◆ Objective ◆
Edit the records starting at the first line and ending at the line that contains "tap(84, 69)", replacing "pink" with "purple" and leaving everything else unchanged. Provide only those lines.
═══ Entries shown ═══
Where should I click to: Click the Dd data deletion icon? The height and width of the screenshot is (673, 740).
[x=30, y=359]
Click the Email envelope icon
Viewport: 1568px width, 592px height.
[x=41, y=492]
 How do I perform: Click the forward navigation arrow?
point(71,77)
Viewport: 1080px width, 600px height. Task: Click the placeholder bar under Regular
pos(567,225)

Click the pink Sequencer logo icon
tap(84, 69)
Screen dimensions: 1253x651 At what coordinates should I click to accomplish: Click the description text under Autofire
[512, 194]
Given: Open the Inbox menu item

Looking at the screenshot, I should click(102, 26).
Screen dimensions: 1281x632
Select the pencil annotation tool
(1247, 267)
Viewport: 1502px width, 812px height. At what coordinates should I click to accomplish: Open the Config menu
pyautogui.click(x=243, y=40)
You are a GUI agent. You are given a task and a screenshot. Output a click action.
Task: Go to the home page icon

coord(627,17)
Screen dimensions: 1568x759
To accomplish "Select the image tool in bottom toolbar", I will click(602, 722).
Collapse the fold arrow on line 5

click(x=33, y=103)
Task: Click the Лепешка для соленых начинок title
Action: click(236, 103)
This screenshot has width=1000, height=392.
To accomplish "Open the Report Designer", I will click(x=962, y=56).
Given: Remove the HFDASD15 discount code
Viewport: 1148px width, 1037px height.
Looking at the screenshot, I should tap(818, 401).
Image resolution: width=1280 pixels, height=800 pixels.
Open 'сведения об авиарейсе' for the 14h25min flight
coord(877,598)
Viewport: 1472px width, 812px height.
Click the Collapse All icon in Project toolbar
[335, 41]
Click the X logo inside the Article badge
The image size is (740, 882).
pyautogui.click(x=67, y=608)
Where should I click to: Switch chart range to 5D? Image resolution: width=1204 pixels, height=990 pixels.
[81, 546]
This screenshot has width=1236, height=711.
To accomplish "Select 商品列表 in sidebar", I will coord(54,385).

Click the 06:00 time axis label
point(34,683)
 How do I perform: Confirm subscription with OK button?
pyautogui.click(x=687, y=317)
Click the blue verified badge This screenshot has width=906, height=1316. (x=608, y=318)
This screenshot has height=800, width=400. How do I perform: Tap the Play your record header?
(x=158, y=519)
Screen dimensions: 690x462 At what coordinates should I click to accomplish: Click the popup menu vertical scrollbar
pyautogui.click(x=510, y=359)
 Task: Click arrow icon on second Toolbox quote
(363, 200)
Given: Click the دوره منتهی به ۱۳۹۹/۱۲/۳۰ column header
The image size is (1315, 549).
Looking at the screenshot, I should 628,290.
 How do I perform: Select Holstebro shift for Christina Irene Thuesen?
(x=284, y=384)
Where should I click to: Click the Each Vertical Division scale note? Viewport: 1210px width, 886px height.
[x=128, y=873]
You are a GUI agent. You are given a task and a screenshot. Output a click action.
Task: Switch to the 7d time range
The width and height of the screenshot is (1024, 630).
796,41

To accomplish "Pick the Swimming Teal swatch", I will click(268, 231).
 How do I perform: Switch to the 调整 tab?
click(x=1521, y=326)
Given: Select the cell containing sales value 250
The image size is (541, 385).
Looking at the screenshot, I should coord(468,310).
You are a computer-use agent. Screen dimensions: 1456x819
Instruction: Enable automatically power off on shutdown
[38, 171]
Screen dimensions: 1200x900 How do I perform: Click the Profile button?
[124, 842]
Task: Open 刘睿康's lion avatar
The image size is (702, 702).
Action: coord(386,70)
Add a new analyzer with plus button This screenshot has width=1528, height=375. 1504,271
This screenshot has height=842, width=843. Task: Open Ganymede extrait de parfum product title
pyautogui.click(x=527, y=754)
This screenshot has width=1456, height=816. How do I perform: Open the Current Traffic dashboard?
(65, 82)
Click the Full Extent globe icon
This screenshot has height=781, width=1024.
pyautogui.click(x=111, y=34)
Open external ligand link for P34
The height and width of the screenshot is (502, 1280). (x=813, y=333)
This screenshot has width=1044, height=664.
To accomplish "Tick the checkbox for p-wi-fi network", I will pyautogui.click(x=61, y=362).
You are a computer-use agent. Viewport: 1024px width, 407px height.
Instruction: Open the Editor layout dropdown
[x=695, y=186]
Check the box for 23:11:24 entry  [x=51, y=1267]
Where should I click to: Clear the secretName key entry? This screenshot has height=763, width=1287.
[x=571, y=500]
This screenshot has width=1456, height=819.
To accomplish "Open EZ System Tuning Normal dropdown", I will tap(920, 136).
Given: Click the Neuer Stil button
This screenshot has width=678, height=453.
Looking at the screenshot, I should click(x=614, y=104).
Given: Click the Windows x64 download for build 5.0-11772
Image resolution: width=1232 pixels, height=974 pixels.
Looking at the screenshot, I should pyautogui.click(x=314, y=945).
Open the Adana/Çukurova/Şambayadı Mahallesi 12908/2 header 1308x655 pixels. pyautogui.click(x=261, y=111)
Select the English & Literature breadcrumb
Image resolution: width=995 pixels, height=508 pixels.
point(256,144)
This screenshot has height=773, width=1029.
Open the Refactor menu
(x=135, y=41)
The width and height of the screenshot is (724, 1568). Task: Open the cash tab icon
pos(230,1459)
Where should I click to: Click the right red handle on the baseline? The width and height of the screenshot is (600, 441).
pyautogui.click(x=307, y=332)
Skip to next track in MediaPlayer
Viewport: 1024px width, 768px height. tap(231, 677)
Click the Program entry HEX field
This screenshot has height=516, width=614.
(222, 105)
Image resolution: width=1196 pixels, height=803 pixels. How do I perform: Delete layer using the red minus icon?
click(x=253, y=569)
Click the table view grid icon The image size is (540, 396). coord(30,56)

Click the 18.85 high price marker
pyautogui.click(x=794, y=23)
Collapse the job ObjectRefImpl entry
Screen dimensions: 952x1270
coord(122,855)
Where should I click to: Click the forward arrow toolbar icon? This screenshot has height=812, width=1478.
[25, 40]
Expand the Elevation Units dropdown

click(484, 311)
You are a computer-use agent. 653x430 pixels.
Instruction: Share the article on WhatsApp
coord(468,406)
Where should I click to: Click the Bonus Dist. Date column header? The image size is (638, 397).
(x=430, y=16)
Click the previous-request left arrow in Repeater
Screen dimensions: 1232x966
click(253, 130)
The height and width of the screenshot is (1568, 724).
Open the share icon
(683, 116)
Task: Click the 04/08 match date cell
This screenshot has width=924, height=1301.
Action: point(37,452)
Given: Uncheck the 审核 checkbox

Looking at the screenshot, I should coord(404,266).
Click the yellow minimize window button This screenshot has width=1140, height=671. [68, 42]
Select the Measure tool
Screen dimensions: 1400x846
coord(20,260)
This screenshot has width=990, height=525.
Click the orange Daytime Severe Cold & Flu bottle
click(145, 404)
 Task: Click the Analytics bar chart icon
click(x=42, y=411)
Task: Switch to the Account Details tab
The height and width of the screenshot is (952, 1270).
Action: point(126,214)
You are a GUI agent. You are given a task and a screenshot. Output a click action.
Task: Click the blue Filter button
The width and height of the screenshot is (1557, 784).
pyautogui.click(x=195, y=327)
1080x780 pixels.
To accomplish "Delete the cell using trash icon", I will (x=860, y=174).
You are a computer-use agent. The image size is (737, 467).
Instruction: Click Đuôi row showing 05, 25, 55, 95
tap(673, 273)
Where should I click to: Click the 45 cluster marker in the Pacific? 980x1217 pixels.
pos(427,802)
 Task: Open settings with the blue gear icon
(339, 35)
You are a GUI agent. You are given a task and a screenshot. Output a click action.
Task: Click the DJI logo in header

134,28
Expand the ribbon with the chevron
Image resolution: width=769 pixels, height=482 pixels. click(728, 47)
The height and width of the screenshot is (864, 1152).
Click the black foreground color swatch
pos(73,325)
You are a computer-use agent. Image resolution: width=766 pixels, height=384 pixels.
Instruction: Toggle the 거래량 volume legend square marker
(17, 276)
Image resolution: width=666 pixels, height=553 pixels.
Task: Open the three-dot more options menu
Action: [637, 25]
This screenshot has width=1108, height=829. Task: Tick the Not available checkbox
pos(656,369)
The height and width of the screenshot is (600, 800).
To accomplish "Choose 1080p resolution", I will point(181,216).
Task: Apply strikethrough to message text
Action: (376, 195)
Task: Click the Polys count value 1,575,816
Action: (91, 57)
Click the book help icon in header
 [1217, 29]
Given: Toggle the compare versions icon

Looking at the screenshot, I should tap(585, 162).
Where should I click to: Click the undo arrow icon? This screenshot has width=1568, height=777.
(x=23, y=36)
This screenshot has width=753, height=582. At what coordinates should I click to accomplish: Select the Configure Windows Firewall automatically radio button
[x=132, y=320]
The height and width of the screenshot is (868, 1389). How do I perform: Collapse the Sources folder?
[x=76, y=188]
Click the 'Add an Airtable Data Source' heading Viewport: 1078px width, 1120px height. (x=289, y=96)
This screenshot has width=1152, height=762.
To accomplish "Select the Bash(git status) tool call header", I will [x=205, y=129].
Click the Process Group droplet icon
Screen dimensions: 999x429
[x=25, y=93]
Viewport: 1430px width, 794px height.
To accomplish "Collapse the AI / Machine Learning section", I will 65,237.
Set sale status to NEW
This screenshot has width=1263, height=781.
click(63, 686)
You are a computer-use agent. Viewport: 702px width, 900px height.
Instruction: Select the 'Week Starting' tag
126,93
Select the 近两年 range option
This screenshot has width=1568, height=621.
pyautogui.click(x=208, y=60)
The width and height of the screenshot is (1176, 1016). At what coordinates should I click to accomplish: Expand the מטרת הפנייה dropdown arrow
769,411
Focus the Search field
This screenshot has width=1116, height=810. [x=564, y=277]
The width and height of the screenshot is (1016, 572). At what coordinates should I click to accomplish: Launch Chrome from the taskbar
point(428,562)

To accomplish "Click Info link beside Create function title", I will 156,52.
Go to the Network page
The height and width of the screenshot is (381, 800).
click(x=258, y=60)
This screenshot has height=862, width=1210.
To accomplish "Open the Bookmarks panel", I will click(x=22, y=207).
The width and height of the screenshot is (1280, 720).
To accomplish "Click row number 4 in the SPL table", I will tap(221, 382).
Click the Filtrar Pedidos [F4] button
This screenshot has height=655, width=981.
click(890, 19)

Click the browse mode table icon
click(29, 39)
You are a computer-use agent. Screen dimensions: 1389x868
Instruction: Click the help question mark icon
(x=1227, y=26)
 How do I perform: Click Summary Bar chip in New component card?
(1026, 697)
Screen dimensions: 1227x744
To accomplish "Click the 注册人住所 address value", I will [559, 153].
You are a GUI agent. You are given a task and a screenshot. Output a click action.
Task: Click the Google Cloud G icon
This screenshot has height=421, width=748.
═══
◆ Task solution ◆
Where should I click to: Click the Dd data deletion icon? The height and width of the screenshot is (673, 740).
[x=30, y=359]
Click the Email envelope icon
Viewport: 1568px width, 592px height.
[x=41, y=492]
 How do I perform: Click the forward navigation arrow?
point(71,77)
Viewport: 1080px width, 600px height. Task: Click the placeholder bar under Regular
pos(567,225)

Click the purple Sequencer logo icon
tap(84, 69)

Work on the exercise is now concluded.